* [TASK GOAL] Reproduce word for word the part of the summary on supersymmetric seesaw inflation between "Supersymmetric Seesaw Inflation" and "soft SUSY breaking.", inclusive.

* [SUPPLIED TEXT]

Supersymmetric Seesaw Inflation

TL;DR

This paper proposes a supersymmetric inflation model based on a Type I seesaw mechanism, linking inflationary parameters to neutrino masses, with a focus on stability, reheating, and leptogenesis within a GUT framework.

Contribution

It introduces a novel inflection point inflation scenario in supersymmetric theories with a Type I seesaw, emphasizing superpotential couplings and stability against soft SUSY breaking.

Findings

Inflation scale linked to right-handed neutrino mass $10^6$-$10^{12}$ GeV.

Reheating via instant preheating achieves high reheat temperatures.

Model consistent with realistic SO(10) GUT fits.

Abstract

Supersymmetric Unified theories which incorporate a renormalizable Type I seesaw mechanism for small neutrino masses can also provide slow roll inflection point inflation along a flat direction associated with a gauge invariant combination of the Higgs, slepton and right handed sneutrino superfields. Inflationary parameters are related to the Majorana and Dirac couplings responsible for neutrino masses with the scale of inflation set by a right-handed neutrino mass $M_{\nu^c} \sim 10^6-10^{12}$ GeV. Tuning of the neutrino Dirac and Majorana superpotential couplings and soft Susy breaking parameters is required to enforce flatness of the inflationary potential. In contrast to previous inflection point inflation models the cubic term is dominantly derived from superpotential couplings rather than soft A-terms. Thus since $M_{\nu^c}>>M_{Susy}$ the tuning condition is almost independent of the soft supersymmetry breaking parameters and therefore more stable. The required fine tuning is also less stringent than for Minimal SUSY Standard Model (MSSM) inflation or Dirac neutrino 'A-term" inflation scenarios due to the much larger value of the inflaton mass. Reheating proceeds via `instant preheating' which rapidly dumps all the inflaton energy into a MSSM mode radiation bath giving a high reheat temperature $T_{rh} \approx M_{\nu^c}^{3/4}\, 10^{6}$ GeV $\sim 10^{11}- 10^{15} $ GeV. Thus our scenario requires large gravitino mass $> 50 $ TeV to avoid a gravitino problem. The `instant preheating' and Higgs component of the inflaton also imply a `non-thermal' contribution to Leptogenesis due to facilitated production of right handed neutrinos during inflaton decay. We derive the tuning conditions for the scenario to work in the realistic New Minimal Supersymmetric SO(10) GUT and show that they can be satisfied by realistic fits.

* [INFORMATION PROVIDED]
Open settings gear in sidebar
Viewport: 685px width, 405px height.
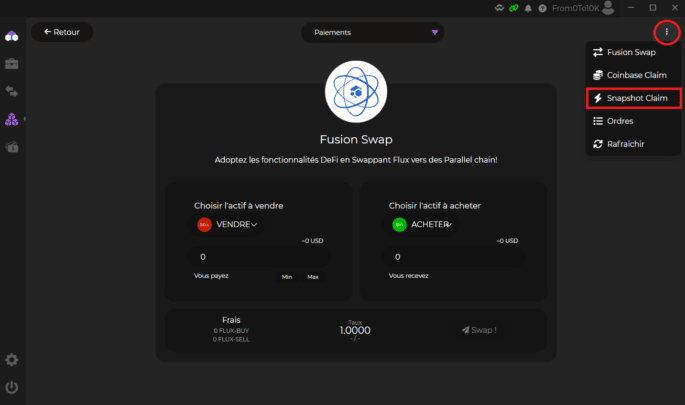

* [TASK ANSWER]
Supersymmetric Seesaw Inflation

TL;DR

This paper proposes a supersymmetric inflation model based on a Type I seesaw mechanism, linking inflationary parameters to neutrino masses, with a focus on stability, reheating, and leptogenesis within a GUT framework.

Contribution

It introduces a novel inflection point inflation scenario in supersymmetric theories with a Type I seesaw, emphasizing superpotential couplings and stability against soft SUSY breaking.